[Opening DATA FOR ANALYSIS section]

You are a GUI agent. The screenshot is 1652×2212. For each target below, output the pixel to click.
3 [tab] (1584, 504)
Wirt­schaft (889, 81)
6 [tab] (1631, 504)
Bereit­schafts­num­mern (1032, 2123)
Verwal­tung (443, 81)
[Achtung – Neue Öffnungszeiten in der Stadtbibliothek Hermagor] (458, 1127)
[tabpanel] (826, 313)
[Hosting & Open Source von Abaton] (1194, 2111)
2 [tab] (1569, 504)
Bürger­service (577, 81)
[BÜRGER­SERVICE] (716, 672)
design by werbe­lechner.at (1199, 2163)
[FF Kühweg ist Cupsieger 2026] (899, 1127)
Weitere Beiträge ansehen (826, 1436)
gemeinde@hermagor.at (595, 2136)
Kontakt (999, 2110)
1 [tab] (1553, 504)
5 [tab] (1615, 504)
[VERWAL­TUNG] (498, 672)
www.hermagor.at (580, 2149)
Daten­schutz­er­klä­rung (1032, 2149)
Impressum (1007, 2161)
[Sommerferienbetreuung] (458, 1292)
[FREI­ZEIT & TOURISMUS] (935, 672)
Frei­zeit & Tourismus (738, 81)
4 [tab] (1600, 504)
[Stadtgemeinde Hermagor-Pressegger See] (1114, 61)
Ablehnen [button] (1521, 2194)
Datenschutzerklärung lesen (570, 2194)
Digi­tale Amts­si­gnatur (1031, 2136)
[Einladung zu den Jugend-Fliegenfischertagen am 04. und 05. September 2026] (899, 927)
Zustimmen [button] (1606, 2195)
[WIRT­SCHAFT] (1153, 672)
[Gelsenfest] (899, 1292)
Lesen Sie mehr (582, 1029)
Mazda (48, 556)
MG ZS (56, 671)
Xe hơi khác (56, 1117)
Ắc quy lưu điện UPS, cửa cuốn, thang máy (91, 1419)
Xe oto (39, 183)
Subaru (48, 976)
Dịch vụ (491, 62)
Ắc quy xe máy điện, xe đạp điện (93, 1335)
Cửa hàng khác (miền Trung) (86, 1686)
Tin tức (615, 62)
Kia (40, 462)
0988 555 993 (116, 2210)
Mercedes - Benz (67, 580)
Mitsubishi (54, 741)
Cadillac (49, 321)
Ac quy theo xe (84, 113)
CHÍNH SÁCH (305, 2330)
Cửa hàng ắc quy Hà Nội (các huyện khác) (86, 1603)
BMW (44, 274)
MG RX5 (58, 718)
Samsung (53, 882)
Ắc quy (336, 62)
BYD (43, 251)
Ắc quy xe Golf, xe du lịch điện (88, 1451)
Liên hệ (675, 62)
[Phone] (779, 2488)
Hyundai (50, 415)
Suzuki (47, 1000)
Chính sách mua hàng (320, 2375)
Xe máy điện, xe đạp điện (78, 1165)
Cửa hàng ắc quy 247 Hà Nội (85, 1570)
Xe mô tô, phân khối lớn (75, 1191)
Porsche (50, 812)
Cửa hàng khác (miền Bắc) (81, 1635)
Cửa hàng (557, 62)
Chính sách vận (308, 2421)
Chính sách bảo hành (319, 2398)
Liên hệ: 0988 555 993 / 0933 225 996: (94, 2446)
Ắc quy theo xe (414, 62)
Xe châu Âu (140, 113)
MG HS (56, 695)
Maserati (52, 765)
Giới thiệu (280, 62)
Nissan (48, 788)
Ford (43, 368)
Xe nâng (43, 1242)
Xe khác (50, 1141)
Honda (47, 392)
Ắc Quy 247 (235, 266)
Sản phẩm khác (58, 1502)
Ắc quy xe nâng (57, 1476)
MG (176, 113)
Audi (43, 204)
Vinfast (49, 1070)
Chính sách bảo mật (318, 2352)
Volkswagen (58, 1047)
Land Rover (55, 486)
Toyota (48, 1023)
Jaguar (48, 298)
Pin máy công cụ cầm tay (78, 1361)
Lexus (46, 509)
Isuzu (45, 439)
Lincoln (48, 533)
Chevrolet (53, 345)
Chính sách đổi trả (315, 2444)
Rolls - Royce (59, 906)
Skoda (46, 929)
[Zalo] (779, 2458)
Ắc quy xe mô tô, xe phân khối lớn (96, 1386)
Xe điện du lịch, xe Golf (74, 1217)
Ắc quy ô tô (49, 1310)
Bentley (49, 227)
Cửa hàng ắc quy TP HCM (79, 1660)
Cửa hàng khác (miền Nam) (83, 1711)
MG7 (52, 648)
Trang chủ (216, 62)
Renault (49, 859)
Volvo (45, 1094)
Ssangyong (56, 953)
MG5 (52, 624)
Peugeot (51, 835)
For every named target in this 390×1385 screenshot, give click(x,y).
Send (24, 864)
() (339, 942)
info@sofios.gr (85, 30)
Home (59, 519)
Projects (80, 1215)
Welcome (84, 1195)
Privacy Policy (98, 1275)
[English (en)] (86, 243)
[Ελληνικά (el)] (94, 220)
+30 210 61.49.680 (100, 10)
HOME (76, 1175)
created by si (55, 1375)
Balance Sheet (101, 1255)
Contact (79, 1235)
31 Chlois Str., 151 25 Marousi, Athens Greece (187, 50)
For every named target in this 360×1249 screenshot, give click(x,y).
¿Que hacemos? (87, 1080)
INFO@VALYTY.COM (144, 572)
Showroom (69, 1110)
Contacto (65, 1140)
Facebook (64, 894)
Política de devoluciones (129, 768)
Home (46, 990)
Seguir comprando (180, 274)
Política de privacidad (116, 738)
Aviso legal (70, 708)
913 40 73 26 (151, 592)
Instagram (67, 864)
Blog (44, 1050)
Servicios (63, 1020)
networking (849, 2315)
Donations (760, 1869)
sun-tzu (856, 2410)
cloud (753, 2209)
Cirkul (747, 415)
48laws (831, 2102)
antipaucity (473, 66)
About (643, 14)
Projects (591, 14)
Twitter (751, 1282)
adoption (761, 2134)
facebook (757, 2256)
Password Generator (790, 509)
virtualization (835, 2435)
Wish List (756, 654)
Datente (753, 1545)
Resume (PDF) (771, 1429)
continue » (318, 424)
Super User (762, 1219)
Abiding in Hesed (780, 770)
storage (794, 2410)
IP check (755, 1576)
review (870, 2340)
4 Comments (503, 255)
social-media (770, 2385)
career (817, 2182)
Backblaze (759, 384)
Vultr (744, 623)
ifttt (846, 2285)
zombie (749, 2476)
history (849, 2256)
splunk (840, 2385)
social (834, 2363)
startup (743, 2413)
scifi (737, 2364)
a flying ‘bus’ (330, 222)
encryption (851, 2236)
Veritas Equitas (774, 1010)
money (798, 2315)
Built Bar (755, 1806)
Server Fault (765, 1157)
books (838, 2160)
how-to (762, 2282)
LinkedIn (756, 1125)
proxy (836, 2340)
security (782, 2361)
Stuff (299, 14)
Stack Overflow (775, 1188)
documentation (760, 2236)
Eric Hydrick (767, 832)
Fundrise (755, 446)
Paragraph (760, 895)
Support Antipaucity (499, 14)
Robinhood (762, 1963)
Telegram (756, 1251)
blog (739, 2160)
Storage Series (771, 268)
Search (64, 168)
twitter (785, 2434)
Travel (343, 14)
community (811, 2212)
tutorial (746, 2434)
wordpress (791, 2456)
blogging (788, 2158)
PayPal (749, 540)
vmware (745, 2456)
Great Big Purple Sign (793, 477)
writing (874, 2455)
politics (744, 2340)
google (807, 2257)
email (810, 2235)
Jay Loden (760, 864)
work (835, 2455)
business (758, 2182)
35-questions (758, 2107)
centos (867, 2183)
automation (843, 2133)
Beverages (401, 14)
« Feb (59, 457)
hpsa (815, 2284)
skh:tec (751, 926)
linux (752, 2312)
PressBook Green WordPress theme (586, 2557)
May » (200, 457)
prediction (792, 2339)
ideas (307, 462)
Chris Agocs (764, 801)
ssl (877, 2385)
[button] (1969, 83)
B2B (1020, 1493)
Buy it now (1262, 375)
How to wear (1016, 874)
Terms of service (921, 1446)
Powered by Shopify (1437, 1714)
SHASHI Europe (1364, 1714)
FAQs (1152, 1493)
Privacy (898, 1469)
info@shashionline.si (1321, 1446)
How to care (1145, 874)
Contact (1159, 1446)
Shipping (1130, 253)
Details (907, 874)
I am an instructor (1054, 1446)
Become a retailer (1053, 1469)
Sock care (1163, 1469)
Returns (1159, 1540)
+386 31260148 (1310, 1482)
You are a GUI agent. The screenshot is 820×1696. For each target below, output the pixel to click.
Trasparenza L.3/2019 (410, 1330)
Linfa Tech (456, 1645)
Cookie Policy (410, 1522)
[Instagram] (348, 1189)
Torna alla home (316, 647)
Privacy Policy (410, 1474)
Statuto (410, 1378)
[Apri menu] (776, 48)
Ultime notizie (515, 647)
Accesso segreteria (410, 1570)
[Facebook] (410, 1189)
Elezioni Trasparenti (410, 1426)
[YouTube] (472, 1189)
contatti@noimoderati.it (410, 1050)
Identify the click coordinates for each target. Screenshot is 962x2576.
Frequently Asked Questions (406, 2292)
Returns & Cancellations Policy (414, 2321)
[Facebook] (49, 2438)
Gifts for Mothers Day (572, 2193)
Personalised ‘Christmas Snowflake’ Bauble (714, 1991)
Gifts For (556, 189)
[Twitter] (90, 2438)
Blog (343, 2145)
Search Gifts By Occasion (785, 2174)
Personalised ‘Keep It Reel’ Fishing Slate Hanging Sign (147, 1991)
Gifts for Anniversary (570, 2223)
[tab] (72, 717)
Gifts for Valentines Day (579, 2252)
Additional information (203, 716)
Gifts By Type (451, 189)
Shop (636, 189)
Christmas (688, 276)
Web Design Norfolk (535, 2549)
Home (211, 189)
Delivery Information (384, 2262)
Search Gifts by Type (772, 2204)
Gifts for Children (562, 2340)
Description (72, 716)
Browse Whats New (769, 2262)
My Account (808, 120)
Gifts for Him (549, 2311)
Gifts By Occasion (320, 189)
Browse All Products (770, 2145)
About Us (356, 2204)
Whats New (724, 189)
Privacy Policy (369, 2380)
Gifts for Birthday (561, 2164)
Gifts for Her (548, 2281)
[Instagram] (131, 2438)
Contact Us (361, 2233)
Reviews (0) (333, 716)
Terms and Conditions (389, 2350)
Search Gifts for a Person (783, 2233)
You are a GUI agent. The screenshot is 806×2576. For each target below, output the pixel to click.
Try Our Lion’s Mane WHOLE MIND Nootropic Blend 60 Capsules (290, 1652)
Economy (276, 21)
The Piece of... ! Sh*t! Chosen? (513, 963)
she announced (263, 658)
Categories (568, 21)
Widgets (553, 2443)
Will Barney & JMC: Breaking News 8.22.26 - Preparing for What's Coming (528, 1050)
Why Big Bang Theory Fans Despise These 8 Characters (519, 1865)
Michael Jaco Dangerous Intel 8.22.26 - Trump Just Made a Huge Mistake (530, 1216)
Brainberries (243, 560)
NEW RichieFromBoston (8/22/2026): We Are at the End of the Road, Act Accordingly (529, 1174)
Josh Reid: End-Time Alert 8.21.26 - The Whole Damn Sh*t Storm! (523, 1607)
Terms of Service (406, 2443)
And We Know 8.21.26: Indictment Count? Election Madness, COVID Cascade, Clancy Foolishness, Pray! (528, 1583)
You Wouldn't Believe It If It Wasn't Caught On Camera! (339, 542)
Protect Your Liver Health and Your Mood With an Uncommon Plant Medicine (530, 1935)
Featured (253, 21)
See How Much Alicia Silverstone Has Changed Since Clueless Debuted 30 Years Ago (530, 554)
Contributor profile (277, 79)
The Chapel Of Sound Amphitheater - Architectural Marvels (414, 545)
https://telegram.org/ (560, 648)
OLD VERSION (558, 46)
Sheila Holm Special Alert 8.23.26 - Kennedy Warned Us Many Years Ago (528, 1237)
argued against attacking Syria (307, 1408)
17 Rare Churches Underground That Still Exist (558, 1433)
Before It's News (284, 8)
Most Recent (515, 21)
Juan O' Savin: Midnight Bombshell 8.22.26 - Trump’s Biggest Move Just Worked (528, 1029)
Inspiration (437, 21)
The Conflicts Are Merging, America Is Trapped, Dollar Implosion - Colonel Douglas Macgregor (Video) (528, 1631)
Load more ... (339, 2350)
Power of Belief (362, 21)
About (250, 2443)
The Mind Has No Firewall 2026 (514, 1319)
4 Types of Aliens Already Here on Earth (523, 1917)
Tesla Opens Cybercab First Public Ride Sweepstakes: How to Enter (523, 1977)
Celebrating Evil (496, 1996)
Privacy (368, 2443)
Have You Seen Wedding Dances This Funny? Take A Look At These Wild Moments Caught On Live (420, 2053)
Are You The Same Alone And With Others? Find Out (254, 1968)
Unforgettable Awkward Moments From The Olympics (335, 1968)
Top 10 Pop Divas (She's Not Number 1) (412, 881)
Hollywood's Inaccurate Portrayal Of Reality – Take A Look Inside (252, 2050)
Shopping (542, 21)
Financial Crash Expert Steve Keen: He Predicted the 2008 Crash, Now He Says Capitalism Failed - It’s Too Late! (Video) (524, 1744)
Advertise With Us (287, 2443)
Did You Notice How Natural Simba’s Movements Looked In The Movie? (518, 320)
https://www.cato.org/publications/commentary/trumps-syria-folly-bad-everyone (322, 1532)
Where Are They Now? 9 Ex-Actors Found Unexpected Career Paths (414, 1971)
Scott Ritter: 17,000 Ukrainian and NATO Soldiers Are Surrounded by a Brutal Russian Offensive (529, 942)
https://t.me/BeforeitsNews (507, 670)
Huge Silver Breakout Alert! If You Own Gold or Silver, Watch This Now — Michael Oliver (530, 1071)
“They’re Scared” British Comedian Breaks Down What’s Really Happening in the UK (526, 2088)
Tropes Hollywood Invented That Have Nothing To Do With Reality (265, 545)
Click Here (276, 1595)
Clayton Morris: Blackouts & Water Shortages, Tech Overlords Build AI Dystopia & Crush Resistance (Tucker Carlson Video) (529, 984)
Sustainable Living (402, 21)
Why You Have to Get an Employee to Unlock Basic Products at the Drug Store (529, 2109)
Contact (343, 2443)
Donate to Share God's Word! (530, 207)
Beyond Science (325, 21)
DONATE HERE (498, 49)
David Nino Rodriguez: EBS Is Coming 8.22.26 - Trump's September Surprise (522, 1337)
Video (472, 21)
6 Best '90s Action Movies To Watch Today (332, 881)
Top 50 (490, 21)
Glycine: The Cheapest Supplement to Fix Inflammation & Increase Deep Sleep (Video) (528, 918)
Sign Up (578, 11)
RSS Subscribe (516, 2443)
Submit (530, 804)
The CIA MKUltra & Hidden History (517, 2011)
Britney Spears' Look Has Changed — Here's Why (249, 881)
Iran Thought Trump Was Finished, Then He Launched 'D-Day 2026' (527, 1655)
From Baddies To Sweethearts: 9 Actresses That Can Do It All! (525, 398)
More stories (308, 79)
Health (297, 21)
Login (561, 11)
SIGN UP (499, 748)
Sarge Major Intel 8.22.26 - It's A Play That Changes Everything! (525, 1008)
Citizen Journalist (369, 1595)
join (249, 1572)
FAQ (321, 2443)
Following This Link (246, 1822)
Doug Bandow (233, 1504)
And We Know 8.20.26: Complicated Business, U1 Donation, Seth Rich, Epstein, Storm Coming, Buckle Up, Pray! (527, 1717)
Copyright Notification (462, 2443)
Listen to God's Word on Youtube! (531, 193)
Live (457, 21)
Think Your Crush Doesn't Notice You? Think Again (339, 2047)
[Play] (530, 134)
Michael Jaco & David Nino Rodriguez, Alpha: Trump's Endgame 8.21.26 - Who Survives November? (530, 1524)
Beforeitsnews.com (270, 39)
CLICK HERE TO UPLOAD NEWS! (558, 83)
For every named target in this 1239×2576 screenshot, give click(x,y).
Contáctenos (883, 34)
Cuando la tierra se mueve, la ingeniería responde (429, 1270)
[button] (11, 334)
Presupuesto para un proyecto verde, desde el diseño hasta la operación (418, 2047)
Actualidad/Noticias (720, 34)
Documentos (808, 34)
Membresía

[Closing DATA FOR ANALYSIS section]

_DIRECTIONS:_
The lines that mention the word "Intel" should be pulled from the records above.

_WRITTEN ANSWER:_
Michael Jaco Dangerous Intel 8.22.26 - Trump Just Made a Huge Mistake (530, 1216)
Sarge Major Intel 8.22.26 - It's A Play That Changes Everything! (525, 1008)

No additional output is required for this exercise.